If you have had abnormal blood pressure, glaucoma, detached retina, chronic thyroid disorders, neck or shoulder injuries, consult your teacher and physician before doing the shoulder stand.
Lie on your back. With one movement, lift your legs, buttocks and back so that you come up high on your shoulders. Support your back with the hands.
Move your elbows closer towards each other, and move your hands along your back, creeping up towards the shoulder blades. Keep straightening the legs and spine by pressing the elbows down to the floor and hands into the back. Your weight should be supported on your shoulders and upper arms, and not on your head and neck.

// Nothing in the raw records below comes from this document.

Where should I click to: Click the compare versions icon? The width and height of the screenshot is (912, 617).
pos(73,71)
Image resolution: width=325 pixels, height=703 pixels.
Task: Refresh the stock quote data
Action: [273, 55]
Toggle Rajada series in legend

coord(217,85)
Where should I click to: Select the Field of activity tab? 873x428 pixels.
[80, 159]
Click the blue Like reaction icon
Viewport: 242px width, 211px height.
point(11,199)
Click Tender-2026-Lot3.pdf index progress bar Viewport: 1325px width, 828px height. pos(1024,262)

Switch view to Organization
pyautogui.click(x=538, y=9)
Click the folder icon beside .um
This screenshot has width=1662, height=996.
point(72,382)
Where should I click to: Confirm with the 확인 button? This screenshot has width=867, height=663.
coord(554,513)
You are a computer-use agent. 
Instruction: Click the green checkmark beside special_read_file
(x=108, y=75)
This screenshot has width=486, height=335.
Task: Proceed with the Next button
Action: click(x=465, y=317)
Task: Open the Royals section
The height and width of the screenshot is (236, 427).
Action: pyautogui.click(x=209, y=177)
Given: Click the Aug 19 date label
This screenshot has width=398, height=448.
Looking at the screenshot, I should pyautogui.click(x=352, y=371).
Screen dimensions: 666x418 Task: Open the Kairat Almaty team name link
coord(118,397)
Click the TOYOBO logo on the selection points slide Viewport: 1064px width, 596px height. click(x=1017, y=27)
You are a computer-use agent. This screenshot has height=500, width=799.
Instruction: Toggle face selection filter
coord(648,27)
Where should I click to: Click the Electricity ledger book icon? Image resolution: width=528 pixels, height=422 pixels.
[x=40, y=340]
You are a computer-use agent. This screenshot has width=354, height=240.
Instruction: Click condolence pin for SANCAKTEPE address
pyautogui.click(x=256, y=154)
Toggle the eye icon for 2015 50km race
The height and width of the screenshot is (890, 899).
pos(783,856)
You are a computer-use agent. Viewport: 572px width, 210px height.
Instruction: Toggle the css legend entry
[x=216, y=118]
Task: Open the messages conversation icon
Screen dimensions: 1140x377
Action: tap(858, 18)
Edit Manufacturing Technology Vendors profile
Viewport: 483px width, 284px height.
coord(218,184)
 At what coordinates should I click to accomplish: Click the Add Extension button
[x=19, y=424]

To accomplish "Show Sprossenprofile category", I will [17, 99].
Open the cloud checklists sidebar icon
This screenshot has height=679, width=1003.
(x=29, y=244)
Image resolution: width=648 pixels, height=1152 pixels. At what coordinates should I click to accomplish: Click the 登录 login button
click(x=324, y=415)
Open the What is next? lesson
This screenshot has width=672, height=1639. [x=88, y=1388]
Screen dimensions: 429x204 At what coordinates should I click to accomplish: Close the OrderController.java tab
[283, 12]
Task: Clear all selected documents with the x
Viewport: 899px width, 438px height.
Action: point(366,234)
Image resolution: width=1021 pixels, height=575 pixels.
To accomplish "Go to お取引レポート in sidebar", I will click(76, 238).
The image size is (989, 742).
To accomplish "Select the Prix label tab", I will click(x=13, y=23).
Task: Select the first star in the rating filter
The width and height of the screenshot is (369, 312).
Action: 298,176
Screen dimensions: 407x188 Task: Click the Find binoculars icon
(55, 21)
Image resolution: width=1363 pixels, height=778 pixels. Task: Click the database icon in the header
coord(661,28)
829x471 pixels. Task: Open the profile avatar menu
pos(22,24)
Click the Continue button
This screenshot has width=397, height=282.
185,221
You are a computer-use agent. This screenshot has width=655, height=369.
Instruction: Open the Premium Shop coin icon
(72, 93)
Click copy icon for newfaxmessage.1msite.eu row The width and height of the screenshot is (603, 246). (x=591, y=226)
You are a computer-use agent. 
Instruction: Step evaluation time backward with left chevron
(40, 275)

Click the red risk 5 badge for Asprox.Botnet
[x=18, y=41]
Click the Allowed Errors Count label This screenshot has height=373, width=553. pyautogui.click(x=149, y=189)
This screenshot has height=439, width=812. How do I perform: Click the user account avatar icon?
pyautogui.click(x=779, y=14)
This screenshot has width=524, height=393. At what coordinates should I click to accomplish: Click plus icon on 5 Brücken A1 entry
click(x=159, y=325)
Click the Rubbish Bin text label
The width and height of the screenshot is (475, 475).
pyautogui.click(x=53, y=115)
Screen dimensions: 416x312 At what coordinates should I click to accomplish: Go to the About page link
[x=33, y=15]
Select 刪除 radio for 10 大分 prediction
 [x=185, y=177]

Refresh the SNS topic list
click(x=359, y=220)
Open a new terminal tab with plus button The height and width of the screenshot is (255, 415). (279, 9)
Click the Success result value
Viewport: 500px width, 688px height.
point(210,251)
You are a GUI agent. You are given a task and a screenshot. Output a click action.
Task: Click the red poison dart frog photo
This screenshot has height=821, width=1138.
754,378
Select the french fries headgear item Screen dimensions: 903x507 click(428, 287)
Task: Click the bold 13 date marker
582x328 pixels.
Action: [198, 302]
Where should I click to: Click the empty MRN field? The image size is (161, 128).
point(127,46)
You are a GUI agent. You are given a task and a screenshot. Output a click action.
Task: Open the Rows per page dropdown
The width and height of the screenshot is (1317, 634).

Keep the legs firm. Lift your heels higher as though you are putting a footprint on the ceiling. Bring the big toes straight over the nose. Now point the toes up. Pay attention to your neck. Do not press the neck into the floor. Instead keep the neck strong with a feeling of tightening the neck muscles slightly. Press your sternum toward the chin. If you feel any strain in the neck, come out of the posture.
Keep breathing deeply and stay in the posture for 30-60 seconds.
To come out of the posture, lower the knees to forehead. Bring your hands to the floor, palms facing down. Without lifting the head slowly bring your spine down, vertebra by vertebra, completely to the floor. Lower the legs to the floor. Relax for a minimum of 60 seconds.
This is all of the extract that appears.